» **DATA**

[Start of Attachment]

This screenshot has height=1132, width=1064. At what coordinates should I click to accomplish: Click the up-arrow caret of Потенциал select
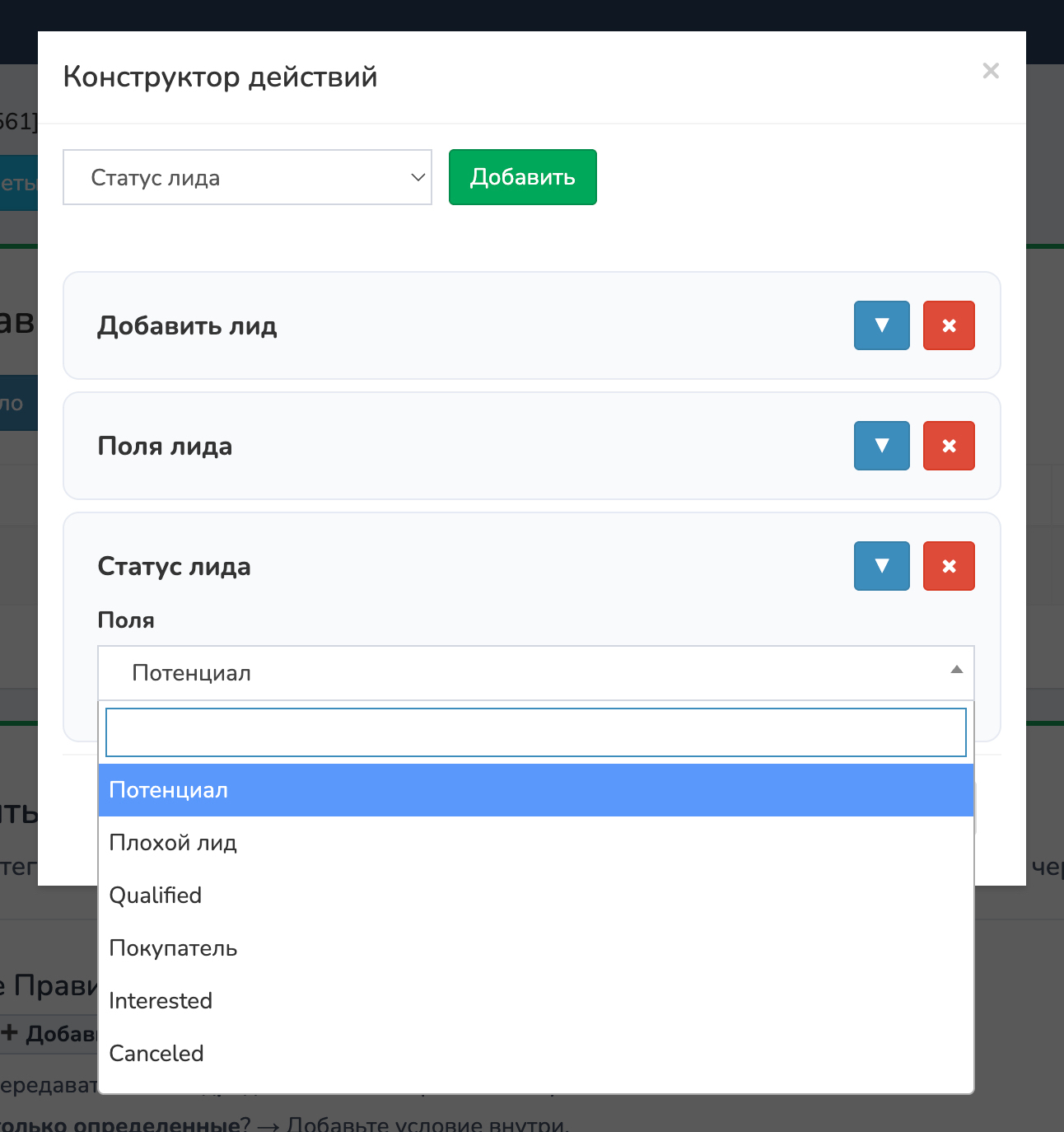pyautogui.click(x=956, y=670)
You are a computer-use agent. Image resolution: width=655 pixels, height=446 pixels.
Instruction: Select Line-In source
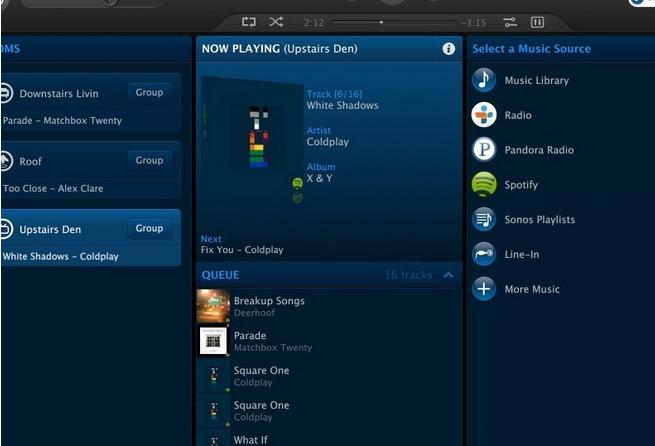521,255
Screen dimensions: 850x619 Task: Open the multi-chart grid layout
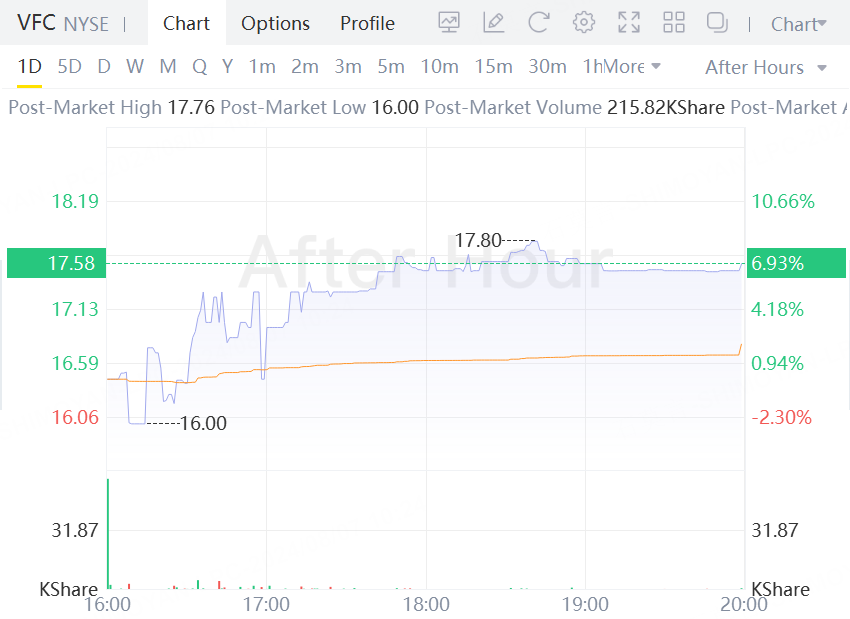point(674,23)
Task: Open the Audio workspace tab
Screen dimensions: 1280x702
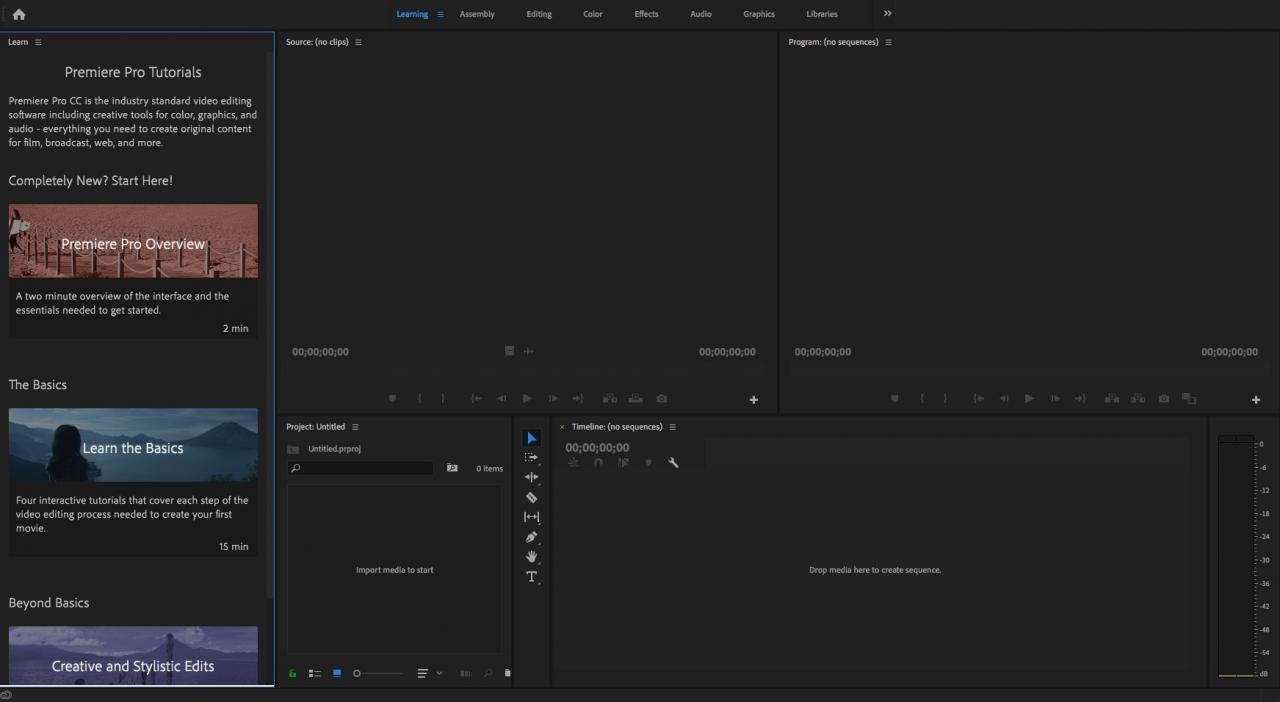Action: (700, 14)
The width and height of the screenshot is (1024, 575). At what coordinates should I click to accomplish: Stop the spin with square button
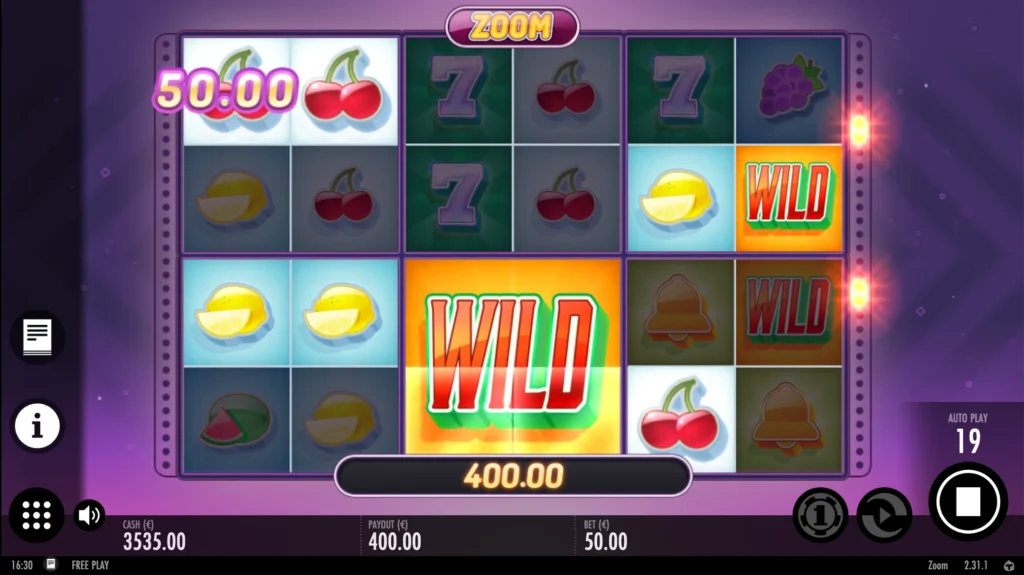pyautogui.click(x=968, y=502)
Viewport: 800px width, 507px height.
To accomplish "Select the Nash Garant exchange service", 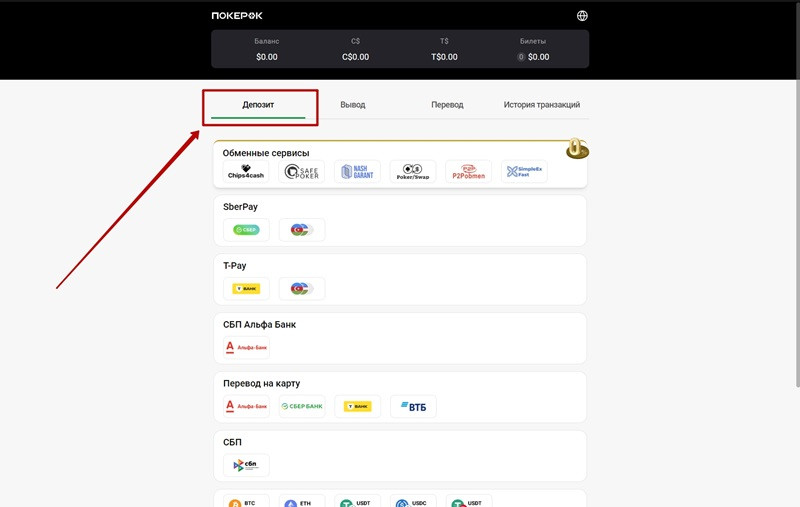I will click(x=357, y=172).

[End of Attachment]
[Start of Attachment]

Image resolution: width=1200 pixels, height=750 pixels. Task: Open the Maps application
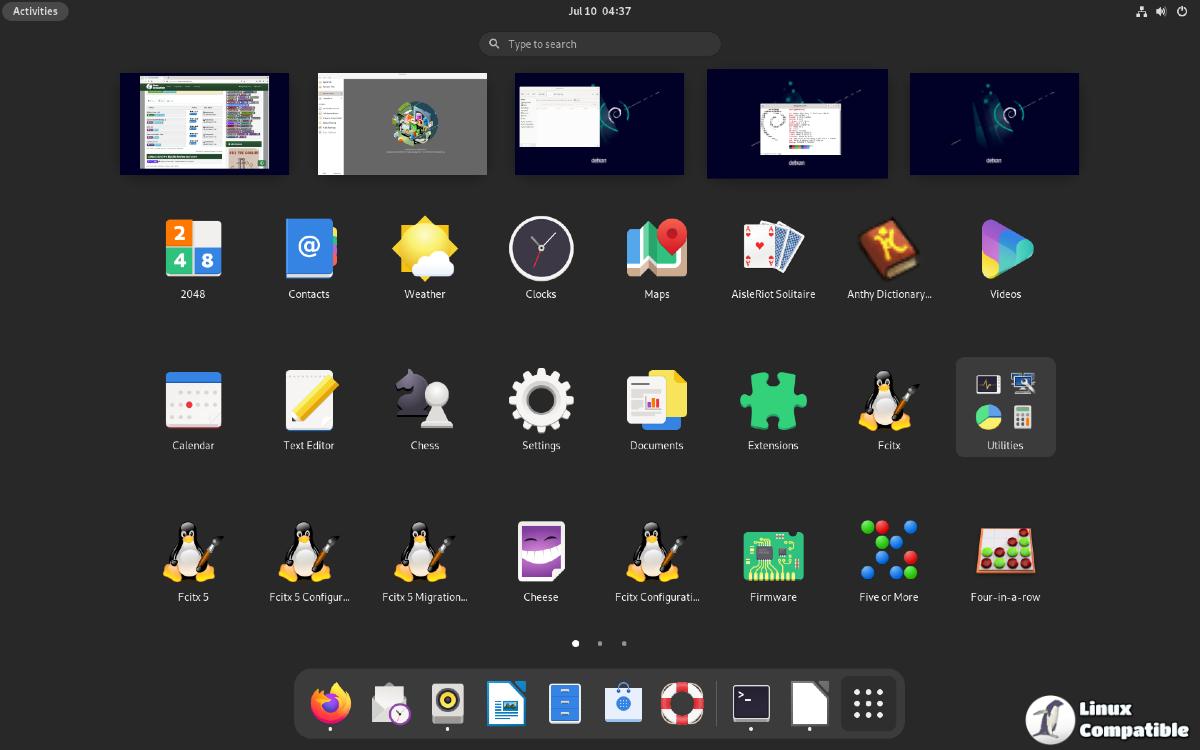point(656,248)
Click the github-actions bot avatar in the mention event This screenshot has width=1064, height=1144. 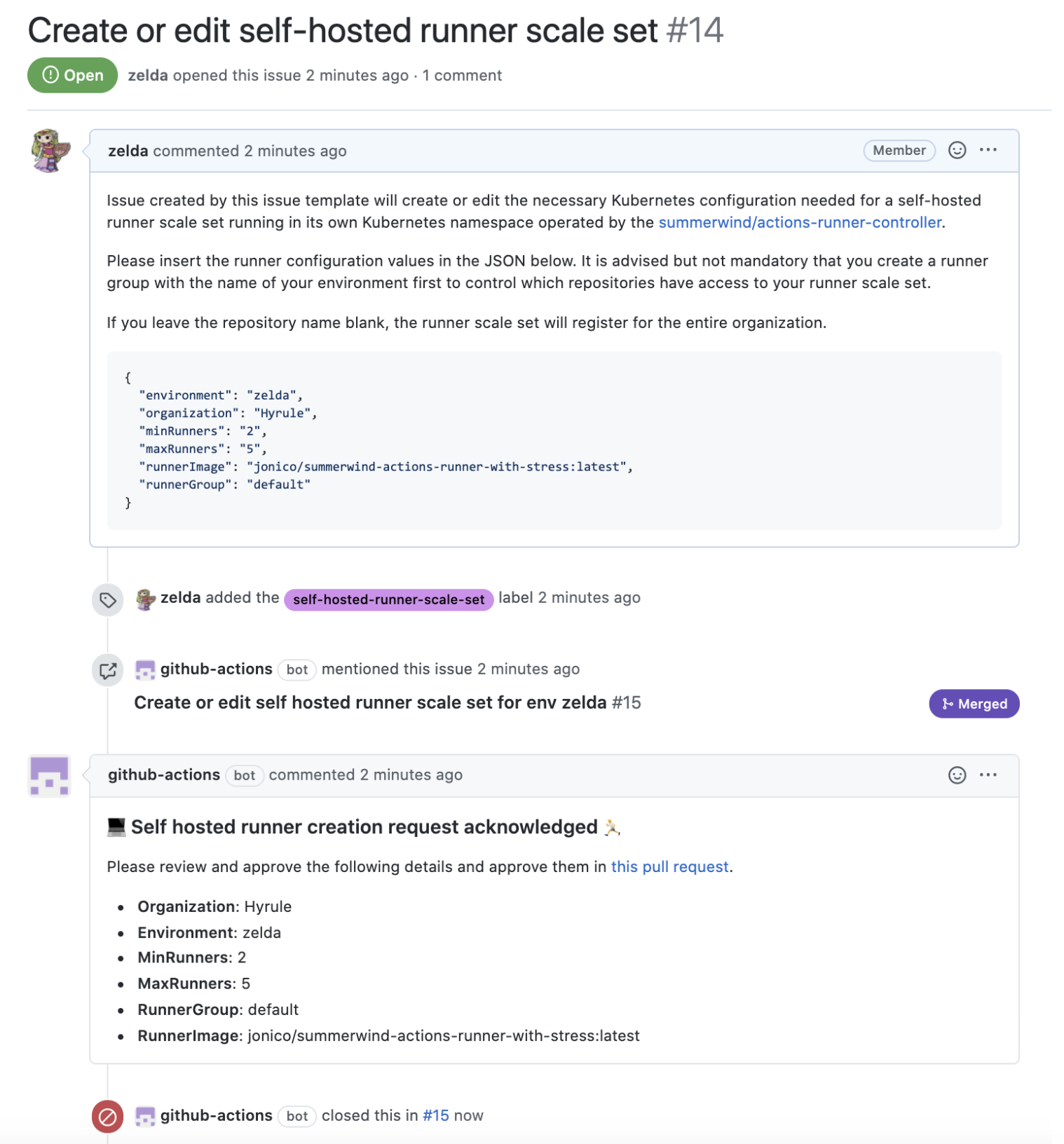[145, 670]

[End of Attachment]
[Start of Attachment]

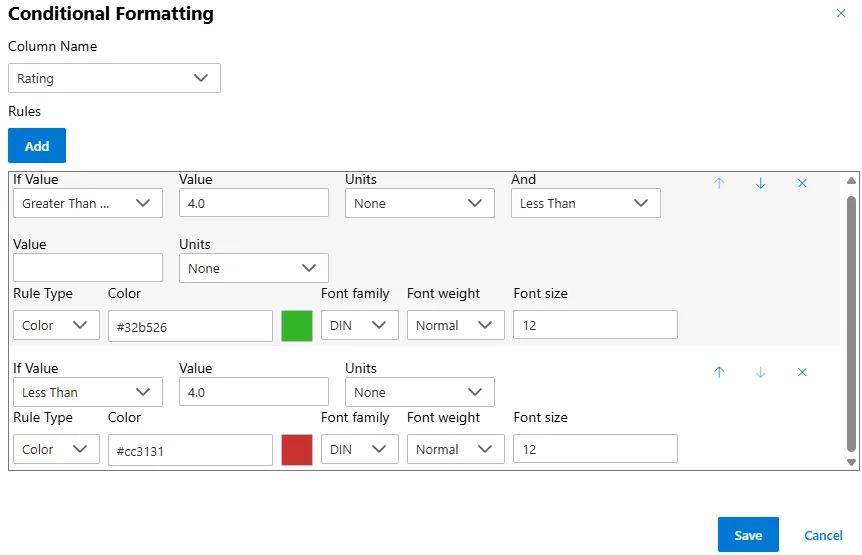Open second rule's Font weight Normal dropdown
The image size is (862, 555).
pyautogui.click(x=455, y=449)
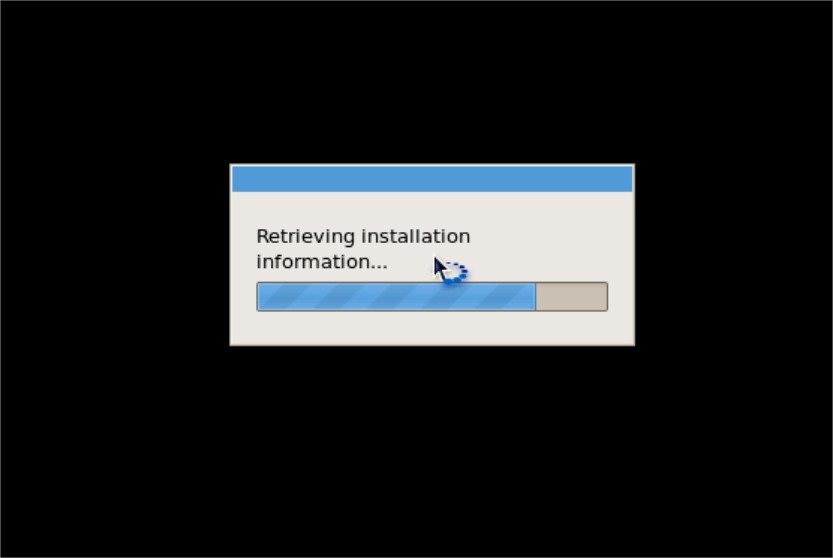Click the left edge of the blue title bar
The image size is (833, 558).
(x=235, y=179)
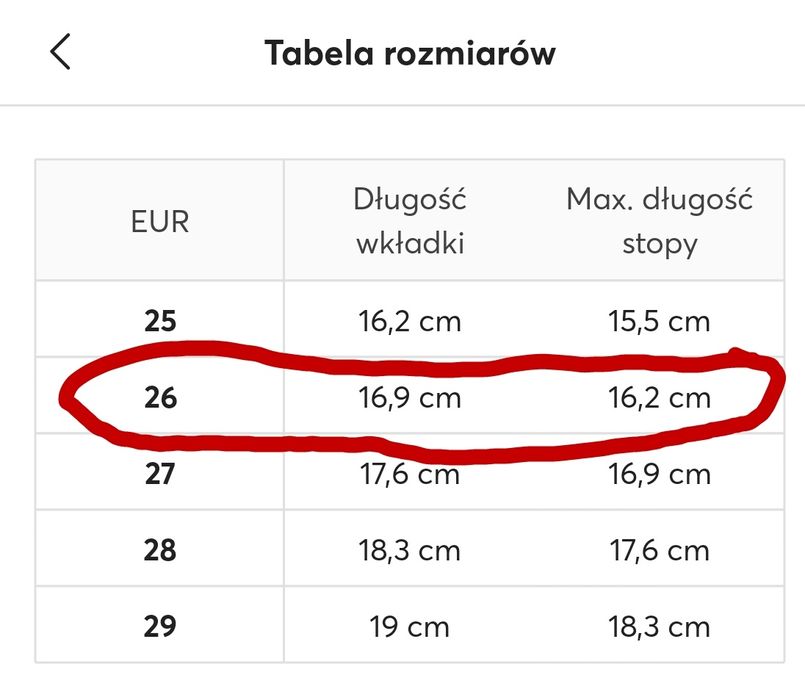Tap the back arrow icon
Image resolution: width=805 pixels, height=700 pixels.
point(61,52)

[End of Attachment]

» **INSTRUCTIONS TO FOLLOW**
In the listing above, find the line containing "You are a computer-use" and the line containing "Viewport: 800px width, 507px height.", then print exactly those two lines and every line between them, minus the pictures.

» **OUTPUT FOR THIS EXERCISE**
You are a computer-use agent. Image resolution: width=655 pixels, height=446 pixels.
Instruction: Select Line-In source
521,255
Screen dimensions: 850x619 Task: Open the multi-chart grid layout
point(674,23)
Task: Open the Audio workspace tab
Screen dimensions: 1280x702
Action: (700, 14)
The width and height of the screenshot is (1024, 575). At what coordinates should I click to accomplish: Stop the spin with square button
pyautogui.click(x=968, y=502)
Viewport: 800px width, 507px height.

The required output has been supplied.